▶ What is expected: Copy exactly. Begin at the line containing "Task: Open the" and stop at the last line of the entries, omitting any pictures.

[[ Material for this task, beginning ]]

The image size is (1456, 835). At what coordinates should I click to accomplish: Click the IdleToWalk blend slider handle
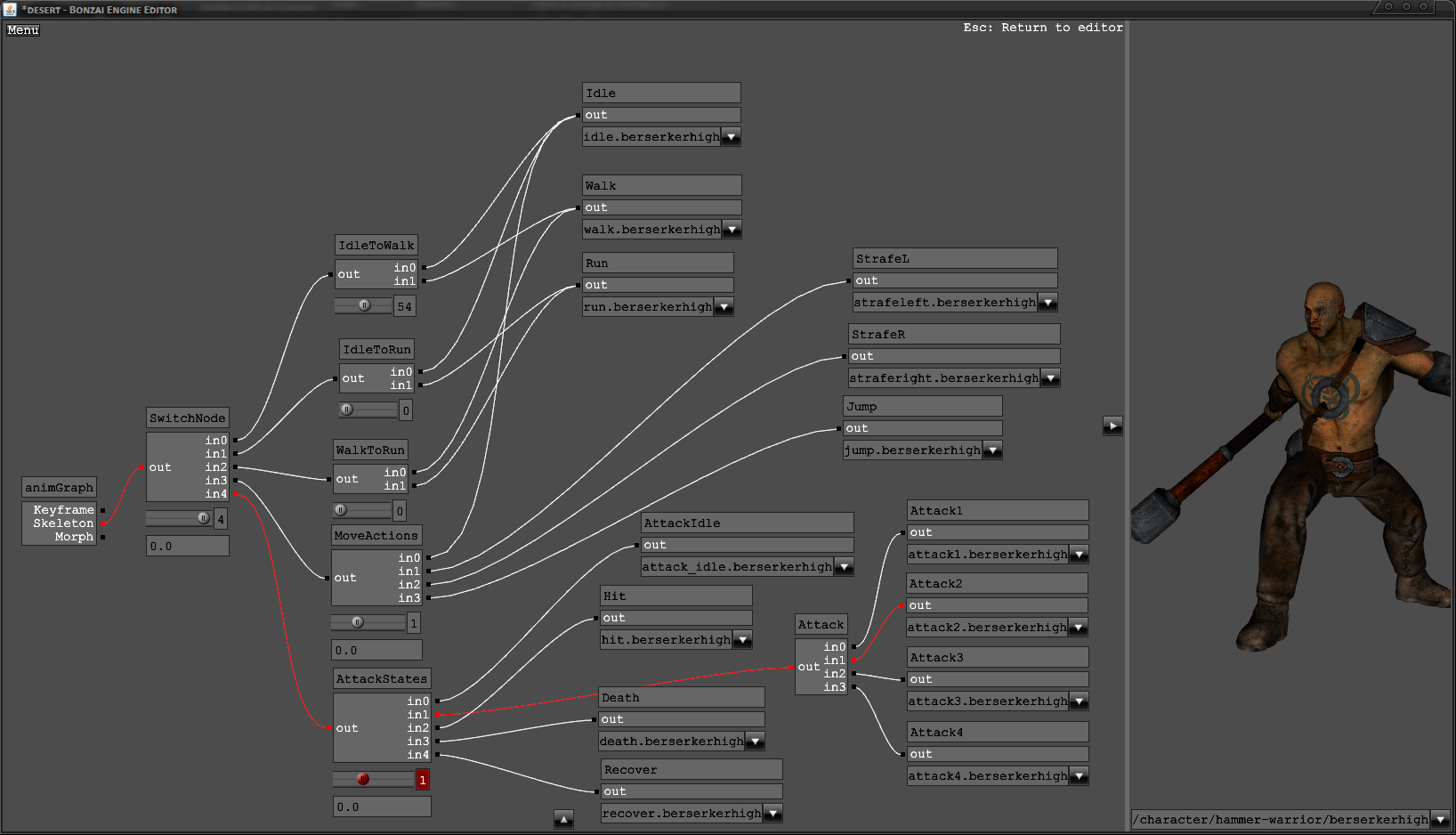(x=365, y=305)
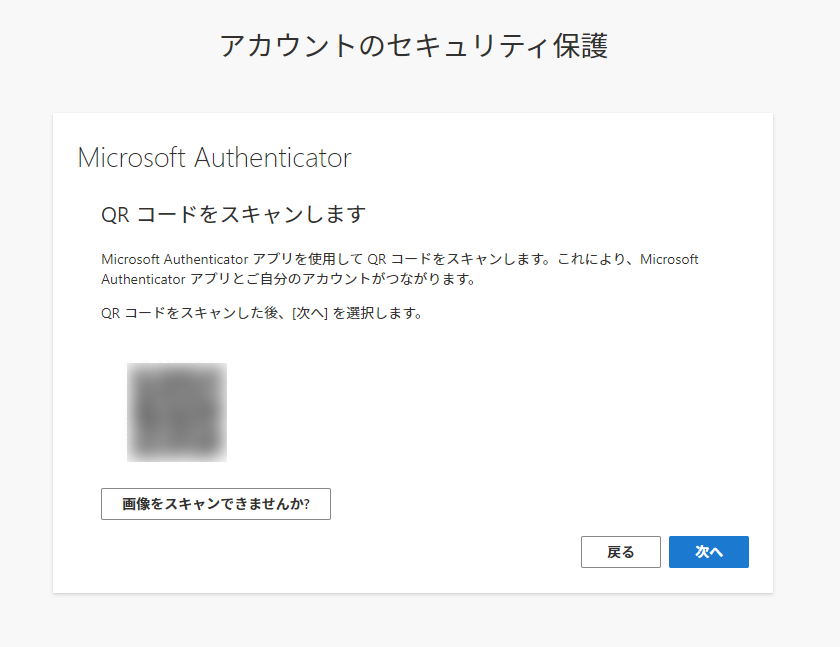Click the blue 次へ button
The width and height of the screenshot is (840, 647).
pyautogui.click(x=708, y=552)
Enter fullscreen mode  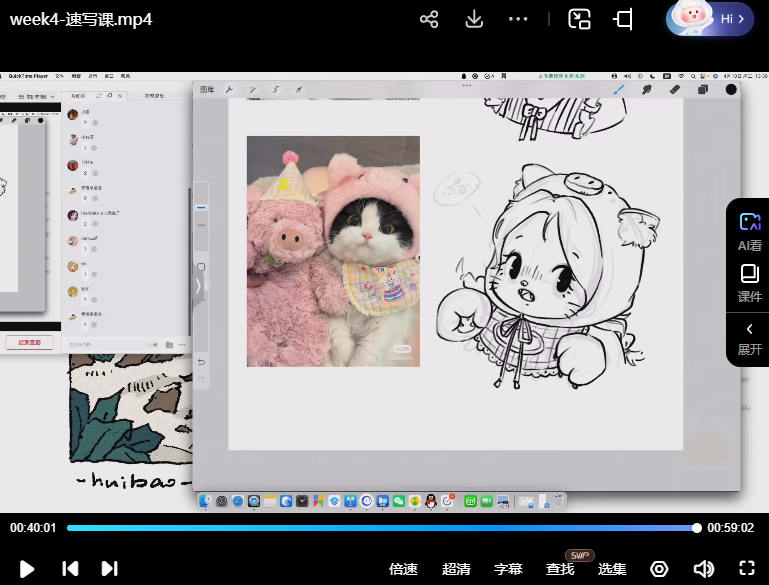coord(746,568)
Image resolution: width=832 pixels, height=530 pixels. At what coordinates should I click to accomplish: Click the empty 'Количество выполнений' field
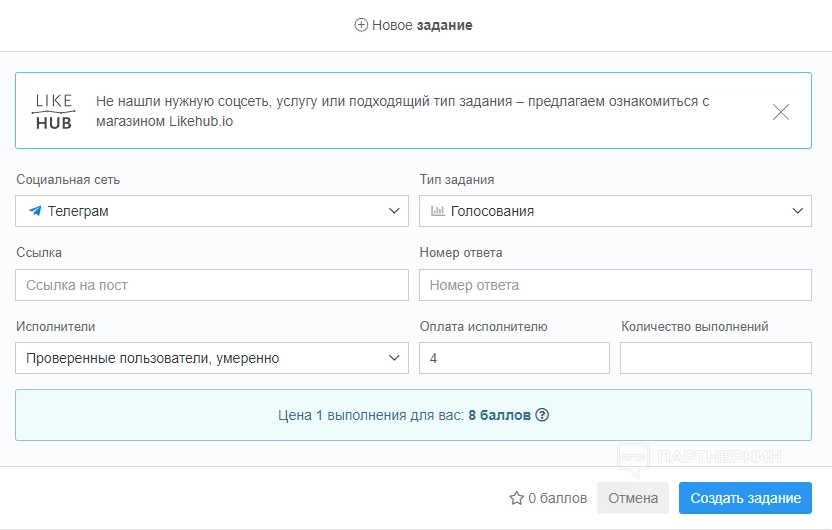(x=715, y=358)
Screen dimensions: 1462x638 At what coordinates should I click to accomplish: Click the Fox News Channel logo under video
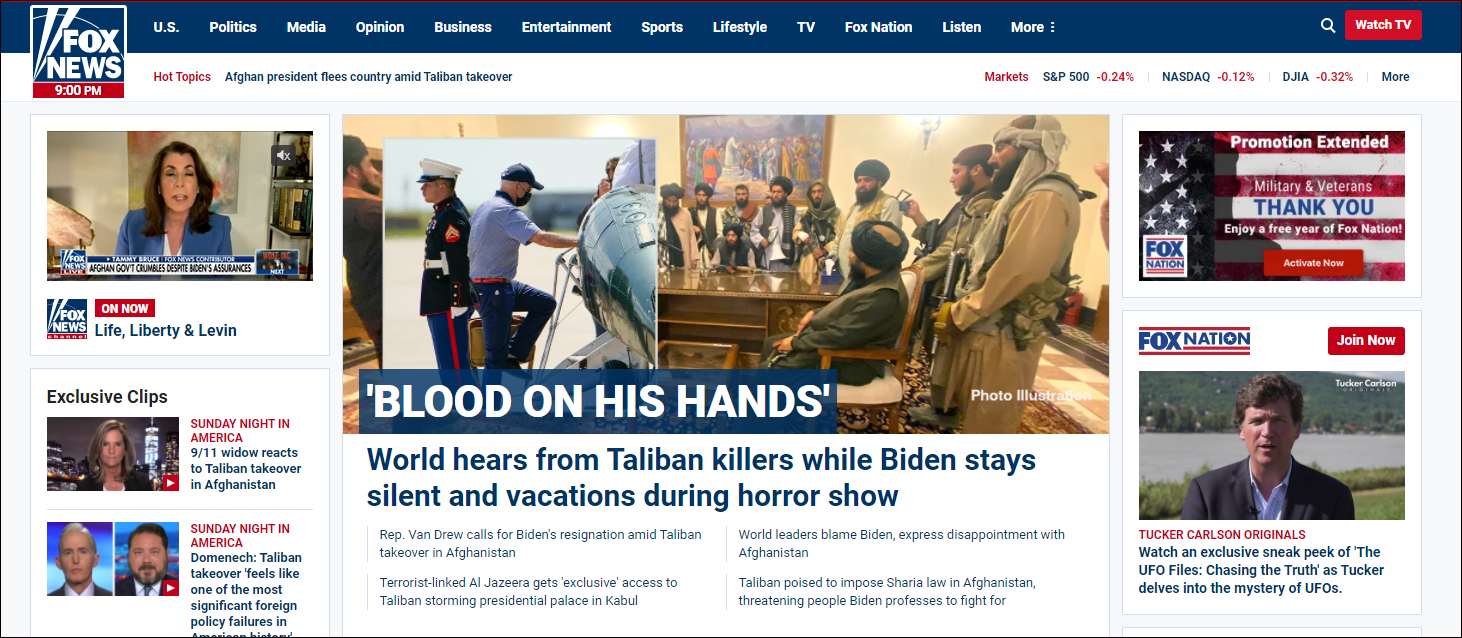click(x=67, y=318)

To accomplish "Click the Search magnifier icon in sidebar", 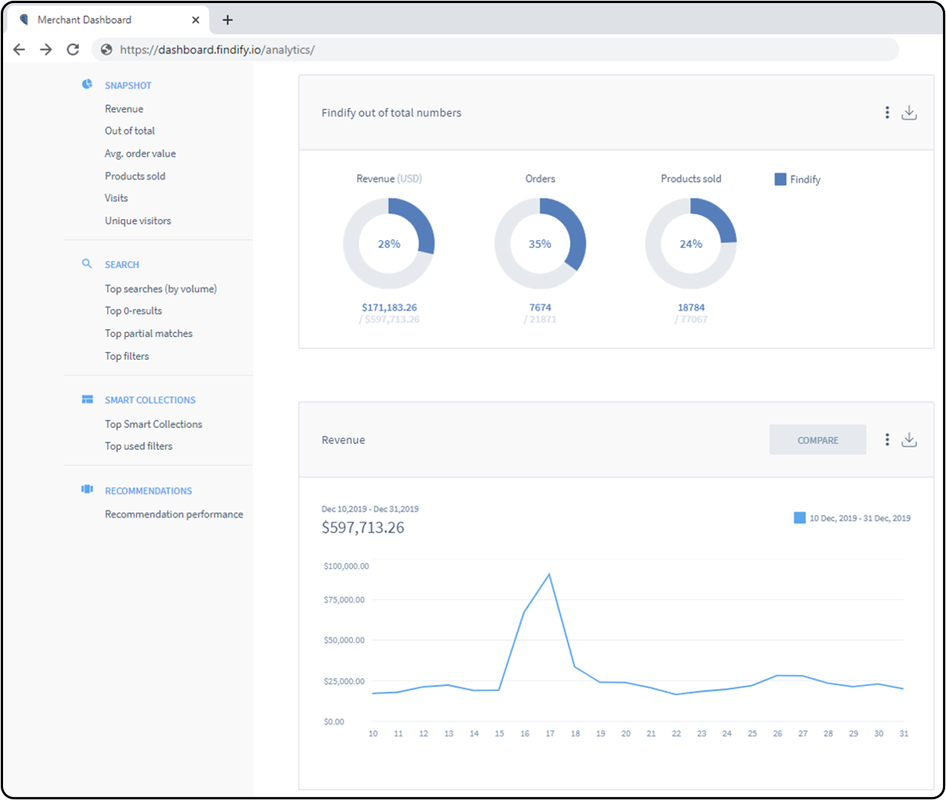I will tap(87, 264).
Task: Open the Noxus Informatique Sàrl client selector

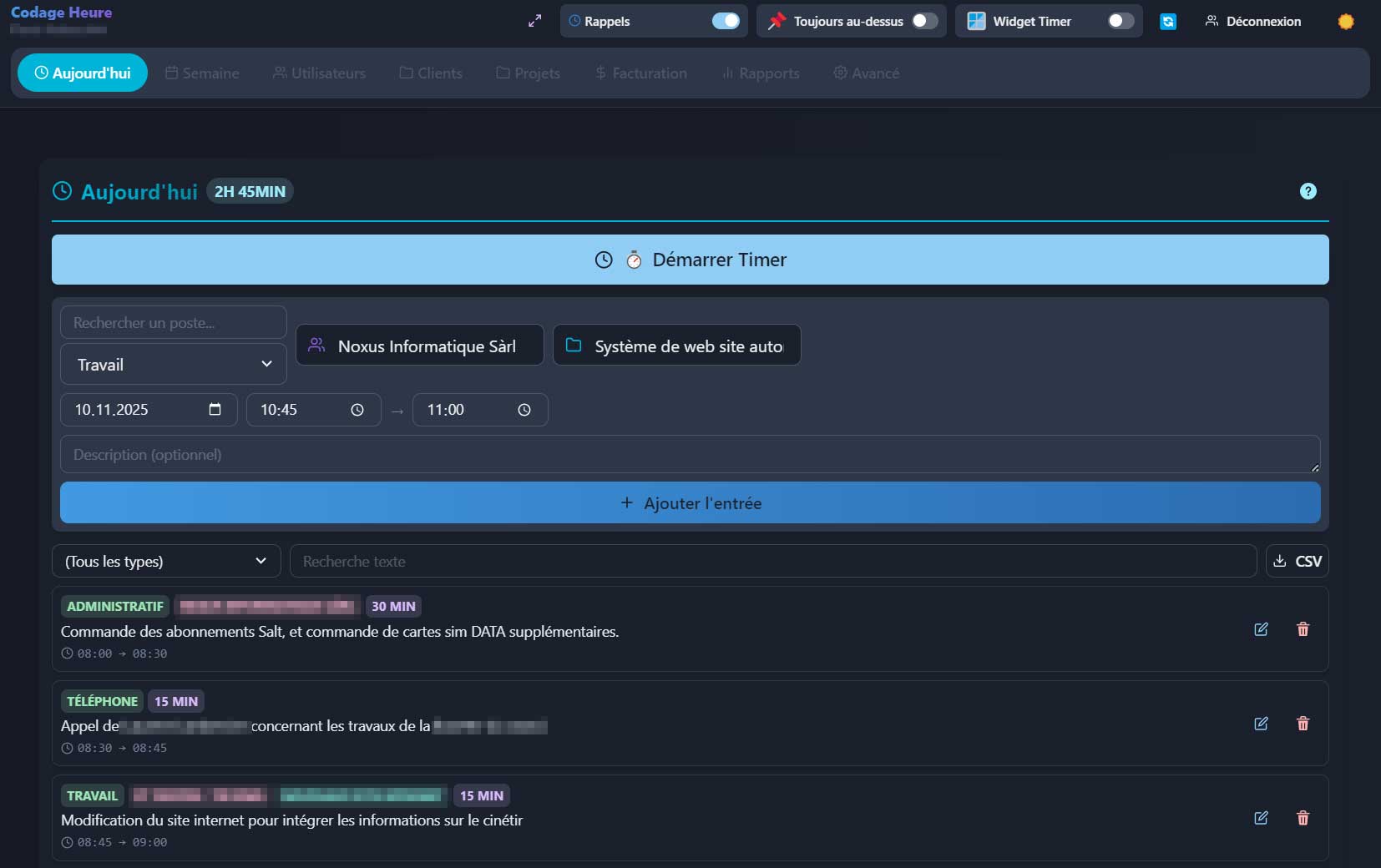Action: (x=419, y=346)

[[ Material for this task, end ]]

▶ Written answer:
Task: Open the Noxus Informatique Sàrl client selector

Action: (x=419, y=346)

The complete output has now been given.